Using Hudi with Apache Spark for Real Time Data Lakes
Build real-time, ACID-compliant data lakes using Apache Hudi and Apache Spark
Traditional data lakes based on HDFS or cloud object storage often suffer from eventual consistency, lack of ACID guarantees, and high latency. Modern use cases like streaming ingestion, real-time analytics, and data freshness requirements call for more powerful frameworks.
This is where Apache Hudi (Hadoop Upserts Deletes and Incrementals) shines. It brings streaming primitives, transactional guarantees, and incremental processing to data lakes — especially when paired with Apache Spark.
In this post, we’ll explore how to use Hudi with Apache Spark to build scalable, ACID-compliant real-time data lakes for modern data engineering needs.
What is Apache Hudi?
Apache Hudi is an open-source transactional data lake platform that enables:
- Upserts and deletes on Parquet data
- Near real-time ingestion
- ACID transactions on files stored in HDFS, S3, or GCS
- Incremental data consumption
- Native integration with Spark, Flink, Presto, and Hive
Hudi supports two core table types:
- Copy-on-Write (COW) – writes a new version of the file for every update
- Merge-on-Read (MOR) – maintains a delta log that is compacted periodically
Why Use Hudi with Apache Spark?
Apache Spark provides the perfect companion for Hudi:
- Enables parallel writes at scale
- Supports structured streaming ingestion
- Native support for DataFrames and SQL
- Seamlessly integrates with Hudi write APIs
Together, Spark and Hudi allow you to build a real-time data lake capable of handling streaming ingestion and providing fresh data to BI tools and ML pipelines.
Setting Up Hudi with Spark
To get started, add the following dependencies in your Spark job:
--packages org.apache.hudi:hudi-spark3-bundle_2.12:0.14.0
--conf 'spark.serializer=org.apache.spark.serializer.KryoSerializer'
Ensure Spark version is compatible with the Hudi bundle (e.g., Spark 3.x).

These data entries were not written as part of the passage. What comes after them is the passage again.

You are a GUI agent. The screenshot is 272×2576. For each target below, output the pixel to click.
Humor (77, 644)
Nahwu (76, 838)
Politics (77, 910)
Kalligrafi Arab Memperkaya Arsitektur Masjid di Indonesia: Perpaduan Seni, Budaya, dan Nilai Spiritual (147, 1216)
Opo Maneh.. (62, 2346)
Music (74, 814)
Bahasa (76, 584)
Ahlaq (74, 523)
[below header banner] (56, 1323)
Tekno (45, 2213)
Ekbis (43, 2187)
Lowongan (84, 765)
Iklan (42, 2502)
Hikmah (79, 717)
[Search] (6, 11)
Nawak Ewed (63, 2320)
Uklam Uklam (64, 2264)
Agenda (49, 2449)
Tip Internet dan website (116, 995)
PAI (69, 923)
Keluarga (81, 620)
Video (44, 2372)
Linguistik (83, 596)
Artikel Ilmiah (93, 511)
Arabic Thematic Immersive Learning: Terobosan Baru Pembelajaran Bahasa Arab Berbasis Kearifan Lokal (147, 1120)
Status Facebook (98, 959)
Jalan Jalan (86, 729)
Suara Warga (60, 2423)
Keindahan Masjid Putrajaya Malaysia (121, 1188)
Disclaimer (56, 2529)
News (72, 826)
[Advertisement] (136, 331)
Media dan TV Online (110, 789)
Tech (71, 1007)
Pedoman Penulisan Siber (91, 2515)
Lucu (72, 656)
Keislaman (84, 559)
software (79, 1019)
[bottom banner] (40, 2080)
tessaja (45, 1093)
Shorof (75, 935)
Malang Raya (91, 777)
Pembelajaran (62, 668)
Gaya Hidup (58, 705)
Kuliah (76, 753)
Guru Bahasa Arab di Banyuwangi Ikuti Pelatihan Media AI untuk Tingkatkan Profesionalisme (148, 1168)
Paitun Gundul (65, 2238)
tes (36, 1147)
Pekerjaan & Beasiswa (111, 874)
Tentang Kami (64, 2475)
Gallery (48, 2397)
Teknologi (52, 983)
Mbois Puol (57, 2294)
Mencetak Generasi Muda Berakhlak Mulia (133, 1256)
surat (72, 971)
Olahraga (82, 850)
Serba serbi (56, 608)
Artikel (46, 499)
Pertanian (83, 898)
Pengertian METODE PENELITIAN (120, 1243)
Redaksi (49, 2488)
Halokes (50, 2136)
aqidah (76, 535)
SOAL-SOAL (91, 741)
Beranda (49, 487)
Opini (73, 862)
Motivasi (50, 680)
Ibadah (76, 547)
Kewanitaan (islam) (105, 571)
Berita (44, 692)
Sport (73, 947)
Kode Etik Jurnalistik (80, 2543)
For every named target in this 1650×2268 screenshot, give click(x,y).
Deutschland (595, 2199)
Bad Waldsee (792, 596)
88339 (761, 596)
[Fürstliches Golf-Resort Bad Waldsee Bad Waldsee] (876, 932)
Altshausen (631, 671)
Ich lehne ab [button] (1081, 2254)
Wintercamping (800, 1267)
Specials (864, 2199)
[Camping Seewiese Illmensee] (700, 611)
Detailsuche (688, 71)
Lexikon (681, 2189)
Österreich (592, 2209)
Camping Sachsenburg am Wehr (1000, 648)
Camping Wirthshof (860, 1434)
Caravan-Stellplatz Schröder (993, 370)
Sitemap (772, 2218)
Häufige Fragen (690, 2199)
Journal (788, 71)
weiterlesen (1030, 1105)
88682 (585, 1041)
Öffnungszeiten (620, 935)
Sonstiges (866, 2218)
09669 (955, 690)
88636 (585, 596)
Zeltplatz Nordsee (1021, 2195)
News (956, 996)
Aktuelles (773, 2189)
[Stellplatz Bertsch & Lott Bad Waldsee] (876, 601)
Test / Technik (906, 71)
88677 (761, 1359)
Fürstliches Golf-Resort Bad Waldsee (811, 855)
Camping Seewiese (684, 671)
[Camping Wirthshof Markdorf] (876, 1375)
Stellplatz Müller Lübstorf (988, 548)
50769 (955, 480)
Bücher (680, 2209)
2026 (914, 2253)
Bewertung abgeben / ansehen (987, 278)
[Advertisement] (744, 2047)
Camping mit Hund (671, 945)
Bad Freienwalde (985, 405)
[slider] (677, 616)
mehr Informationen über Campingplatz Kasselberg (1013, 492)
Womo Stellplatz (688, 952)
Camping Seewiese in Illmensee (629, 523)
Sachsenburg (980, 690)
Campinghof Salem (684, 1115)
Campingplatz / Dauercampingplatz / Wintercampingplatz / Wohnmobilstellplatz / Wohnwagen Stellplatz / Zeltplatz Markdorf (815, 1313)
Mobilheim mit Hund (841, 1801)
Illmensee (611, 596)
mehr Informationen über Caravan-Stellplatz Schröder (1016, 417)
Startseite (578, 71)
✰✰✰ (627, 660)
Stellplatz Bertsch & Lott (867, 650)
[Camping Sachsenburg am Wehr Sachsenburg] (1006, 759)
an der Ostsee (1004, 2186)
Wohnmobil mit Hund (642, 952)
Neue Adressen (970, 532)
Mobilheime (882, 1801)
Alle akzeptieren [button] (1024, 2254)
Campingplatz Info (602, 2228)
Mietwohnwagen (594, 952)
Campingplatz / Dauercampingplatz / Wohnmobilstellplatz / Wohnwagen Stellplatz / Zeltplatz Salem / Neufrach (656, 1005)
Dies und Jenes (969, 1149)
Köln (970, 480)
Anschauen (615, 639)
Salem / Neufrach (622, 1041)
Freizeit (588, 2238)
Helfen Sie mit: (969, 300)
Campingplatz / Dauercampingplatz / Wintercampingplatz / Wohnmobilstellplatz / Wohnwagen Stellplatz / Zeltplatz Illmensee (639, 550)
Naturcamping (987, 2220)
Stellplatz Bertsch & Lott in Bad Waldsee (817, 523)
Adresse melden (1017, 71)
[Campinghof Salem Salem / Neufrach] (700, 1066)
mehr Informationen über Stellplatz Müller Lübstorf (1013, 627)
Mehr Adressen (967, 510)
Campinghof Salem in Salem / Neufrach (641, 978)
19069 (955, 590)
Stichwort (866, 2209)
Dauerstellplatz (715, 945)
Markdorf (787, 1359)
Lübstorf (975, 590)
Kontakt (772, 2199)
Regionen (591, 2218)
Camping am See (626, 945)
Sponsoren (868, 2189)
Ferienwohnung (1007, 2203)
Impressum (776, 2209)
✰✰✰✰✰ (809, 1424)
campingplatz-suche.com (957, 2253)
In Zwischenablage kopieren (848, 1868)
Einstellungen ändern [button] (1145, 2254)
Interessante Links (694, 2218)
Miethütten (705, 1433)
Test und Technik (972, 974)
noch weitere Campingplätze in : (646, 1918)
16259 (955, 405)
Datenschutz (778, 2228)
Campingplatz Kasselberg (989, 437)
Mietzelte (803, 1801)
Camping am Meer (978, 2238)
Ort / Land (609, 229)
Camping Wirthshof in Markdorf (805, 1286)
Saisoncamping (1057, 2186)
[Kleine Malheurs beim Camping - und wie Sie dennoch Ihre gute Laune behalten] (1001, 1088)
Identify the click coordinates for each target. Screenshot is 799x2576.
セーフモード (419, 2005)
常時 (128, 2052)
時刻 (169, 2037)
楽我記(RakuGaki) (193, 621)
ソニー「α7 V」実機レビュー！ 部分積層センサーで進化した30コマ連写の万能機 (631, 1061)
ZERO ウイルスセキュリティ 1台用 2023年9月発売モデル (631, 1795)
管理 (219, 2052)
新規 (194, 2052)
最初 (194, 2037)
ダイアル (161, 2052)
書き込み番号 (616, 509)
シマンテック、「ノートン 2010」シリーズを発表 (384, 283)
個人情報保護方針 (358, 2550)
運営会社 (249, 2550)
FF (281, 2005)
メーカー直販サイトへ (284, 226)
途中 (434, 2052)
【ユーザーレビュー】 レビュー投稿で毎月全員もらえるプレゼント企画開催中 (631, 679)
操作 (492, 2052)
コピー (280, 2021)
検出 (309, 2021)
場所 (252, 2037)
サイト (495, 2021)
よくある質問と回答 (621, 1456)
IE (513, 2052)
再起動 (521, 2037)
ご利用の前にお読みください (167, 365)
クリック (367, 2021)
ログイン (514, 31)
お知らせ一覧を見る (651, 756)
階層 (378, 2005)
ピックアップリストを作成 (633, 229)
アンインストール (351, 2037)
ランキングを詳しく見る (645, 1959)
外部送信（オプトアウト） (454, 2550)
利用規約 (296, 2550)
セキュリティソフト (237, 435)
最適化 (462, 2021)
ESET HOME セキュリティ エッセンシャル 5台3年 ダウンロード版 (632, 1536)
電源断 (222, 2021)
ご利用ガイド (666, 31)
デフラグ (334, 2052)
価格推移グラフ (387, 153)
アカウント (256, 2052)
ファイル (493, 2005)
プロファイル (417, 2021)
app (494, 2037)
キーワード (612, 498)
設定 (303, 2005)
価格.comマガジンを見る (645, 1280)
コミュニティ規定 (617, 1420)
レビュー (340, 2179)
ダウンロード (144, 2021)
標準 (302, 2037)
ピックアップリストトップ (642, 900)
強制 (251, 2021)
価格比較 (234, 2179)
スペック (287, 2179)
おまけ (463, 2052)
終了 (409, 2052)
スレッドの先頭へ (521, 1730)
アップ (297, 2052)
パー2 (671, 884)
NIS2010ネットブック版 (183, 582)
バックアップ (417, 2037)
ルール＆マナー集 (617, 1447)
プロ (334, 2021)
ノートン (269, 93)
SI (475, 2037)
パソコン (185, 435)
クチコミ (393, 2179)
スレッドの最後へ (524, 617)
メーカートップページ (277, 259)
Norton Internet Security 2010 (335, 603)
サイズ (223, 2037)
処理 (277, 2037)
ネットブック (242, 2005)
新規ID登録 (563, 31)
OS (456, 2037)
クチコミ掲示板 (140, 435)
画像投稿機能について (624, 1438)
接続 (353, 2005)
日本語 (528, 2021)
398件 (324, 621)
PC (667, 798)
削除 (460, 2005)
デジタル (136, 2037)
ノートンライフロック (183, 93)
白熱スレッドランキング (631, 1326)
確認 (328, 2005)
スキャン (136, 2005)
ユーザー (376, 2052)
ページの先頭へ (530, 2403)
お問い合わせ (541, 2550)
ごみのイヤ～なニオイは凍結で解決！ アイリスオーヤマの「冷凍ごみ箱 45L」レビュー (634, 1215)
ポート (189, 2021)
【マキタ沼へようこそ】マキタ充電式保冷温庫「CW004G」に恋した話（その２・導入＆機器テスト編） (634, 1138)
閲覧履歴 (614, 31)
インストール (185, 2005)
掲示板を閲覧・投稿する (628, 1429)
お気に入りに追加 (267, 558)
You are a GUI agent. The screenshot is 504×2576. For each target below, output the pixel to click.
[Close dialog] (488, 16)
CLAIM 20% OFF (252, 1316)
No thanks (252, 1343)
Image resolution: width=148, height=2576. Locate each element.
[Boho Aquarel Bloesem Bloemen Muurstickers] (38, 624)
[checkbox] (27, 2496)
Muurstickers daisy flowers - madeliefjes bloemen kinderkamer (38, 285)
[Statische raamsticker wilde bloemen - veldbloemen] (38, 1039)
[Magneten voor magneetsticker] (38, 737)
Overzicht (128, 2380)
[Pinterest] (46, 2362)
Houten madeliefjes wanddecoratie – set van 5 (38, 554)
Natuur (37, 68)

Writing to a Hudi Table from Spark
You can write a DataFrame to a Hudi table in Copy-on-Write mode like this:
val hudiOptions = Map(
"hoodie.table.name" -> "user_events",
"hoodie.datasource.write.recordkey.field" -> "user_id",
"hoodie.datasource.write.partitionpath.field" -> "event_date",
"hoodie.datasource.write.table.name" -> "user_events",
"hoodie.datasource.write.operation" -> "upsert",
"hoodie.datasource.write.precombine.field" -> "event_ts",
"hoodie.datasource.write.hive.style.partitioning" -> "true",
"hoodie.datasource.hive_sync.enable" -> "true",
"hoodie.datasource.hive_sync.database" -> "default",
"hoodie.datasource.hive_sync.table" -> "user_events",
"hoodie.datasource.hive_sync.mode" -> "hms"
)
df.write.format("hudi")
.options(hudiOptions)
.mode("append")
.save("s3://your-bucket/hudi/user_events")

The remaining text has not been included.